“One, two, three, four
Can I have a little more?”
“All Together Now”, from The Beatles album “Yellow Submarine” (1969)
Another showcase with Palo Alto PA-3020 firewall hardware device by Palo Alto Networks running PAN OS 6.0 (PA-3000 series). This time we would like to discuss a use of multiple IP addresses on the external interface. Say, you are running into a situation where more than one HTTPS web services should be offered to the public, but they are based on separate hardware resources internally. The simple solution would be to use another IP address for incoming connection on TCP port 443 and create another NAT policy rule for that additional address.
Handling an additional IP address on PA-3000 series firewall is fairly easy. In fact, if you have already configured your untrust network (or external interface) with a network IP range that your Internet provider allocated for our use, that additional IP is most probably ready to be used. Let us look at an example:
Port Ethernet 1/1 Layer3 in untrust zone is configured with IP address range: 192.0.2.38/29
That defines usable host address range as 192.0.2.33 – 192.0.2.38 (with network address 192.0.2.32, broadcast 192.0.2.39). If we had 192.0.2.38 as our “main” IP address for both incoming and outgoing NAT communication with the Internet, it is time to use one of the additional IP addresses, for instance 192.0.2.36, as an alternative.
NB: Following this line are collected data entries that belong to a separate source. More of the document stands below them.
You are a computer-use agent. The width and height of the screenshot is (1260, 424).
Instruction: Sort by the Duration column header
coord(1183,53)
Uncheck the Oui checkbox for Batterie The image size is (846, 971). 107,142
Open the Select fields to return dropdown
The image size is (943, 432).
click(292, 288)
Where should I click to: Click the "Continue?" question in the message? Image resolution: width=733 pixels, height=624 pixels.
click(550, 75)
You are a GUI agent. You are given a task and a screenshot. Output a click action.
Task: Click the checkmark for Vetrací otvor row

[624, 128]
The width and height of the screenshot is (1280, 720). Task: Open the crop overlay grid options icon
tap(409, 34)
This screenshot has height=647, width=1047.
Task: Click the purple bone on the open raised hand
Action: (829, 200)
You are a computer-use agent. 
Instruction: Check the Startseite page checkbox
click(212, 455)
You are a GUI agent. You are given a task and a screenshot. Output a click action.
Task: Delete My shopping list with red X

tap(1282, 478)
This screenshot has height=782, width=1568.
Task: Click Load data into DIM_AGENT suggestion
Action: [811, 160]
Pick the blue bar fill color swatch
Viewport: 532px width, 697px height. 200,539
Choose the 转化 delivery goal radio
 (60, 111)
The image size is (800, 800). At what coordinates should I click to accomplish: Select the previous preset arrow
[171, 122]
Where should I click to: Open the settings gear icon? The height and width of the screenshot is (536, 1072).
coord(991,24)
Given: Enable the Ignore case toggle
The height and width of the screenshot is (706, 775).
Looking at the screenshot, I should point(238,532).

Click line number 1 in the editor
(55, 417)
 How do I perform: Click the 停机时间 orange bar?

Say, we already had a NAT rule and security policy that allowed 192.0.2.38 port 443 connections to be directed to internal network IP 192.168.233.20 (part of trust zone on internal interface) for server #1, and we have another server #2 with internal network IP address 192.168.233.22 that we should allow to handle HTTPS with TCP port 443 connections via alternative IP.
HTTPS service defined as follows:
Name: HTTPS Protocol: TCP Destination port: 443 Source port: 1-65535
NAT rule for server #1 defined as follows:
Name: Incoming HTTPS s1 Tags: https Source zone: untrust Destination zone: untrust Destination interface: any Source address: any Destination address: 192.0.2.38 Service: HTTPS Source translation: none Destination translation: address: 192.168.233.20, port 443
Security policy for server #1 looked like:
Name: Incoming HTTPS s1 Tags: https Source Zone: untrust Source Address: any Destination Zone: trust Destination Address: 192.0.2.38 Service: HTTPS Action: allow
In order to configure new incoming port 443 setup via alternative IP, following was defined:
NAT rule for server #2defined as follows:
Name: Incoming HTTPS s2 Tags: https Source zone: untrust Destination zone: untrust Destination interface: any Source address: any Destination address: 192.0.2.36 Service: HTTPS Source translation: none Destination translation: address: 192.168.233.22, port 443
Security policy for server #2 looked like:
Name: Incoming HTTPS s2 Tags: https Source Zone: untrust Source Address: any Destination Zone: trust Destination Address: 192.0.2.38 Service: HTTPS Action: allow
So, in order to route alternative IP all you need to do is just configure NAT rule and destination packet details with that IP address. The rest, including proper ARP request handling, would be done by the firewall itself.
For outgoing NAT to use an alternative IP address for certain internal client, you would simply use Source Address Translation definition in the NAT rule, instead of the Destination Address Translation.